Virtue & Moir seem to have settled back into their traditional role as the favorites, and displayed peak form at both December’s Grand Prix Final and last month’s Canadian Championships. Despite approaching 200 points at the Final and topping the benchmark at Canadians, Virtue & Moir have still not maxed out their levels this season and will certainly be watching their calls on the step sequences here as they prepare for the World Championships. If they skate without a major mistake, they are probably not beatable here, based on how the season has been going, but if they falter, a number of teams could leap through that open door. The Canadians will have a slight disadvantage, though—they will not skate in the final group for the short dance, since they have not yet built up enough world standing points after their two-year furlough from competition.
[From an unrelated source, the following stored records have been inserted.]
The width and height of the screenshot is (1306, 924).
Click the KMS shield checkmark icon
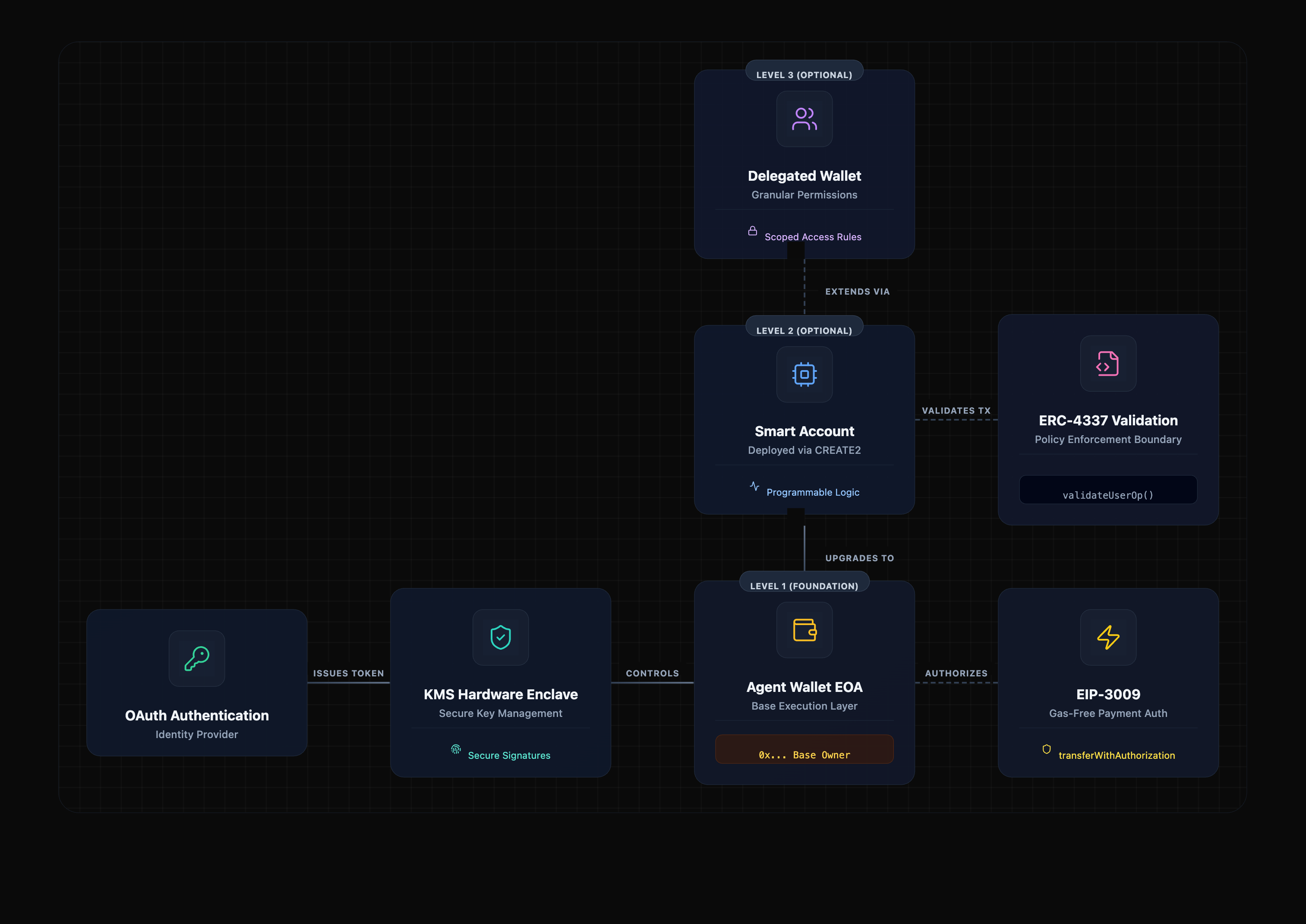500,638
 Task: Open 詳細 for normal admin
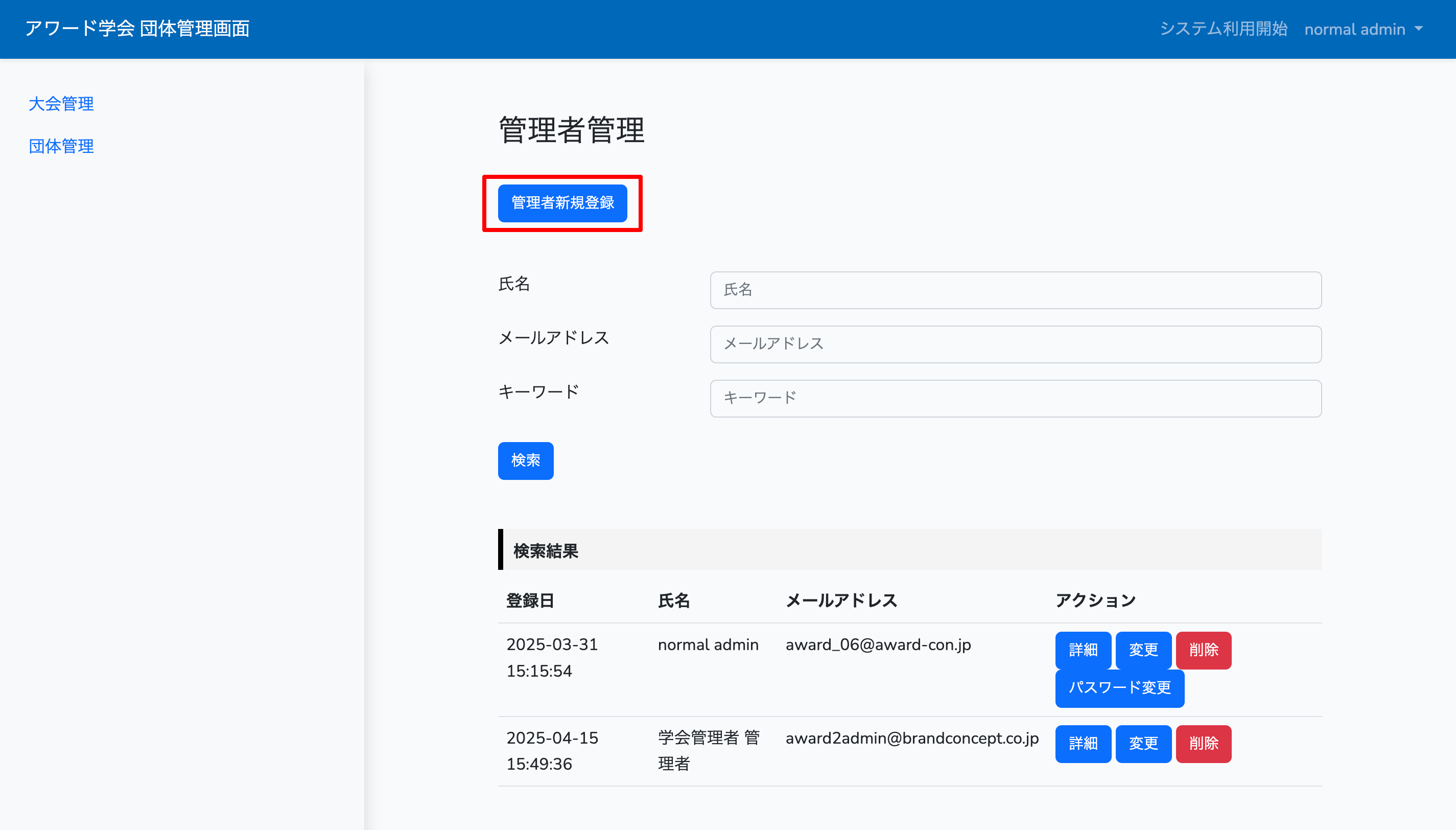pyautogui.click(x=1083, y=650)
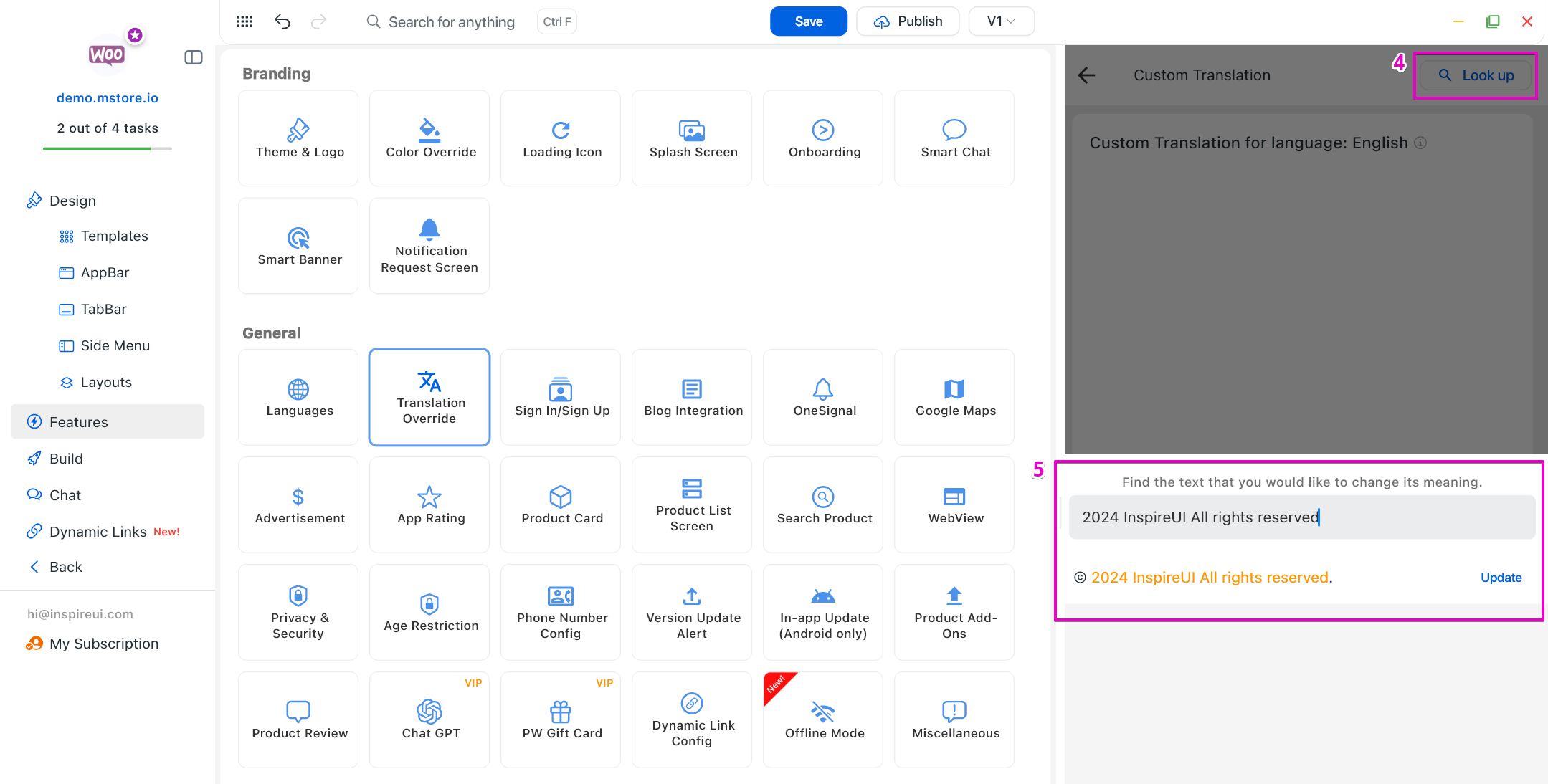This screenshot has height=784, width=1548.
Task: Click the info icon beside English heading
Action: [x=1420, y=143]
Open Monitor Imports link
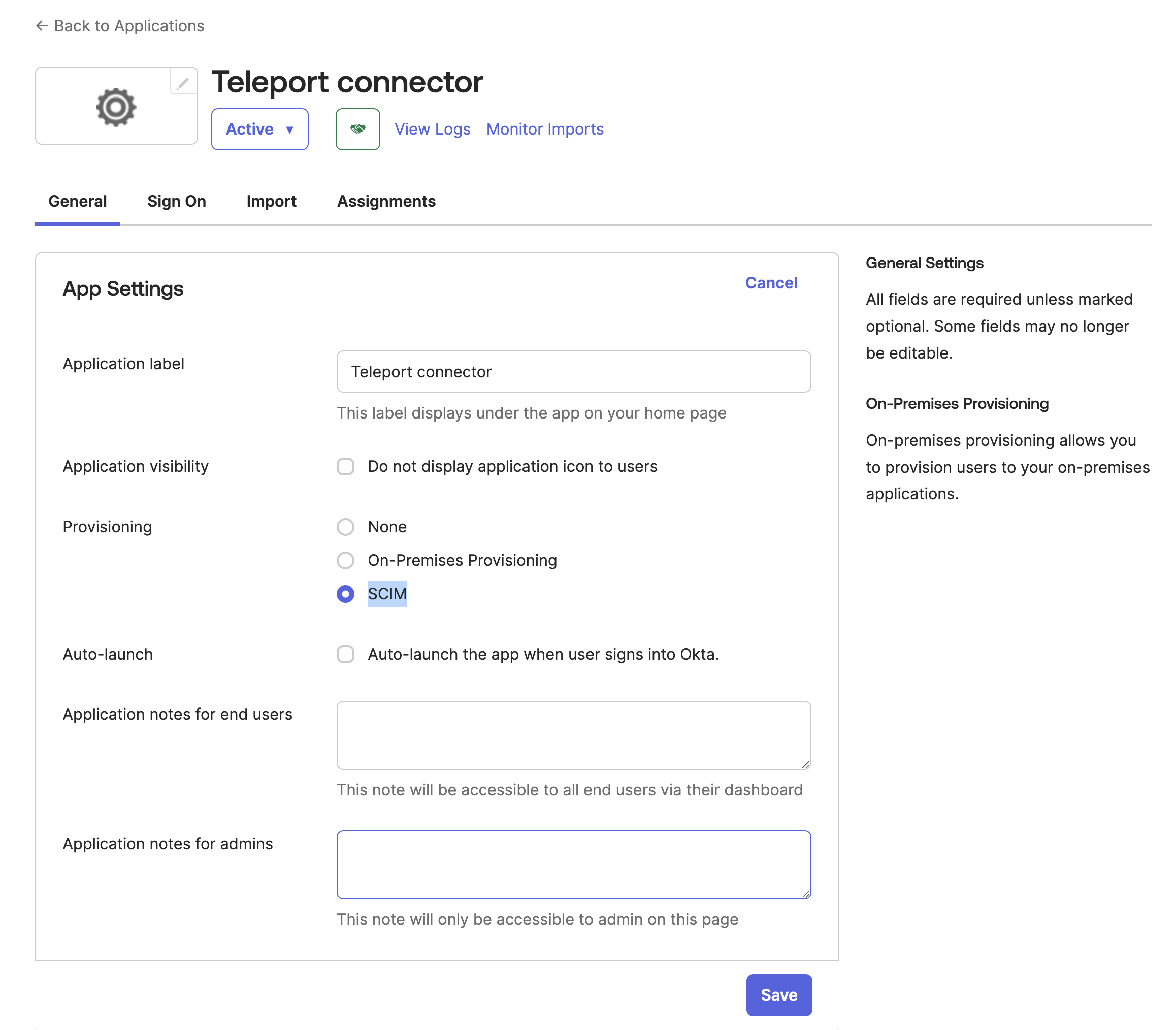Image resolution: width=1176 pixels, height=1030 pixels. [545, 130]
The two-time and reigning U.S. champions, Maia Shibutani & Alex Shibutani, also cleared 200 points at their national event last month, but they were bested in the free dance by Madison Chock & Evan Bates, who have been chasing the sibling duo since they lost their national title in 2016. The Shibutanis were a solid third at the Final in December, and Chock & Bates were sixth, after a freak fall in the short dance put them out of the running for medals. At U.S. Nationals last month, though, Chock & Bates looked very sharp and refocused, especially in their free dance, which really highlights their strengths and was one of the performance highlights of the event. Both teams have momentum heading into this event, and it will be fascinating to see which team comes out on top.

Madison Hubbell & Zachary Donohue, the third U.S. entry, were fifth at the Grand Prix Final, just ahead of Chock & Bates. However, at the U.S. Championships, when Chock & Bates skated much better, Hubbell & Donohue were over 7 points behind them, finishing with the bronze medal. They have made big strides over the past two seasons, but are probably still a notch behind the top teams in the field.

The two remaining Canadian entries, Kaitlyn Weaver & Andrew Poje and Piper Gilles & Paul Poirier, both faced tough fields and a bit of bad luck on the Grand Prix Series this season, eliminating them from the Final, but they are both still serious contenders in this field. Weaver & Poje looked quite strong at Canadians, especially in the free dance, which shows off their speed and mature performance quality. Gilles & Poirier have a set of diverse yet equally entertaining programs and were right on Weaver & Poje’s heels last month at Canadians.

Beyond the top six competitors, this year’s Four Continents roster is one of the largest, with three entries from China and Australia and two from South Korea and Japan.

Japan’s Kana Muramoto & Chris Reed, South Korea’s Yura Min & Alexander Gamelin, and China’s Shiyue Wang & Xinyu Liu are three teams to watch outside the North Americans. All three teams have personal best scores between 149 and 152 points. Muramoto & Reed were seventh at this event last year and 15th at the 2016 World Championships. Min & Gamelin were eighth at Four Continents last year and are heading to their first World Championships next month. Wang & Liu were ninth at this event last year and 22nd at Worlds last year. All three teams will be looking to qualify an Olympic spot for their countries next month at Worlds.

This exciting event at the 2018 Olympic venue kicks off on Thursday morning with the short dance (Wednesday night in North America). The dancers will wrap up their competition with the free dance on Friday afternoon.